A senhora Kowki aparece no meu quarto, e eu levanto os olhos do livro da Sylvia Plath que eu estou lendo agora.

-Tem alguém no telefone pra você. -Bem suspeito. Beeeem suspeito. Ela sempre diz "sua mãe está no telefone" ou "Mack está no telefone" (meu pai ligou apenas uma vez essa semana, e foi pra pedir a senha da minha conta bancária, mas foi uma conversa amigável e rápida). 

-Quem?

-Uma mulher. -E então, ela sai. E eu sou obrigada a atender o telefone, lá na cozinha. 

-Alô.

-Emerson? -É uma mulher mesmo.

-Sim. Quem é? -Alguém está zoando com a minha cara?

-Meu nome é Kate. 

Já ouvi esse nome antes.

-Kate...?

-Kate, a namorada do seu pai. 

Oh. OH. Choque me impede de falar algo coerente.
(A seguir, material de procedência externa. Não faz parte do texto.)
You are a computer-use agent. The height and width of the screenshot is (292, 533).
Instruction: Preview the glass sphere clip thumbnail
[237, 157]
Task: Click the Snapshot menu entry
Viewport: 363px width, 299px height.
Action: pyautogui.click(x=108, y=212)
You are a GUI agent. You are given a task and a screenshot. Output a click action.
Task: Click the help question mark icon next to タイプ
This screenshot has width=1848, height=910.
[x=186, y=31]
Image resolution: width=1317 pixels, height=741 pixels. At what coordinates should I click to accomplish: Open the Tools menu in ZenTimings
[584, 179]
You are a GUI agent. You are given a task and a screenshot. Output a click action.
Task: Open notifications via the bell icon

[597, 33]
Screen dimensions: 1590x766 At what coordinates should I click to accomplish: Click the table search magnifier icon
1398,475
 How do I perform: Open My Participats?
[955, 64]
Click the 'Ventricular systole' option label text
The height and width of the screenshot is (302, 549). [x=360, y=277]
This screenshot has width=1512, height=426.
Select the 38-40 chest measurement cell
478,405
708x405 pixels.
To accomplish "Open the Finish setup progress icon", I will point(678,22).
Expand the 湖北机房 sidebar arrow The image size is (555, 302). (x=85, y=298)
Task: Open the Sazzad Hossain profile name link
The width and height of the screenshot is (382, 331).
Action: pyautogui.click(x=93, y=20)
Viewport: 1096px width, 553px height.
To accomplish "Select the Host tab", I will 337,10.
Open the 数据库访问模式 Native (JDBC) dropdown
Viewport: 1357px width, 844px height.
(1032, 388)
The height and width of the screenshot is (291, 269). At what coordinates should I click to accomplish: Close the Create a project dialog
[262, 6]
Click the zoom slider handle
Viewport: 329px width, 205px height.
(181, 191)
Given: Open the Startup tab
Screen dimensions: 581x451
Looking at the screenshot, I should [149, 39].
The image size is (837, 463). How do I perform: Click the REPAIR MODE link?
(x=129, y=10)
Por sorte, ela continua. 

-Sou aquela mulher que você, hm, encontrou o seu pai aquele dia. -Espero a raiva vir. Espero aquela onda de ódio que me deixa entorpecida, mas só me sinto triste. Por lembrar do que aconteceu. 

-Lembro de você. 

-Liguei para pedir desculpas. Queria ligar mais cedo. Alguns meses atrás, mas seu pai não achou que era a melhor hora. Então estou ligando agora. 

-Desculpas. -Repito, idiota.

-Sim. Eu sinto muito pelo que você viu. E eu sinto muito por ter sido tão... de repente pra você. Eu queria mesmo que as coisas fossem amigáveis entre nós. 

-Claro. -Não acredito que acabei de dizer isso. Mas a palavra soa verdadeira.

-Claro? Você... concorda? -Respiro fundo.

-Kate. Pra ser honesta com você eu cansei de complicar as coisas. Se você quiser ficar com meu pai, tudo bem. Vou me acostumar.

-Mas eu não quero que você fique desconfortável. 

-Não estou. Vai demorar pra eu me sentir confortável, mas desconfortável não é a palavra certa. Tudo bem. Eu aguento. É a felicidade de vocês em jogo. -Pareço tão... sábia que até me surpreende. Quem diria. 

-Você é uma ótima garota, Emerson. Não importa o que você fez. -Ela diz, quietamente. 

Sinto que vou chorar. 

-Tem alguém que quer falar com você. Aqui, rapidinho. -Então, ela passa o telefone para alguém. E as últimas palavras no telefone são do meu pai dizendo "Eu estou orgulhoso de você".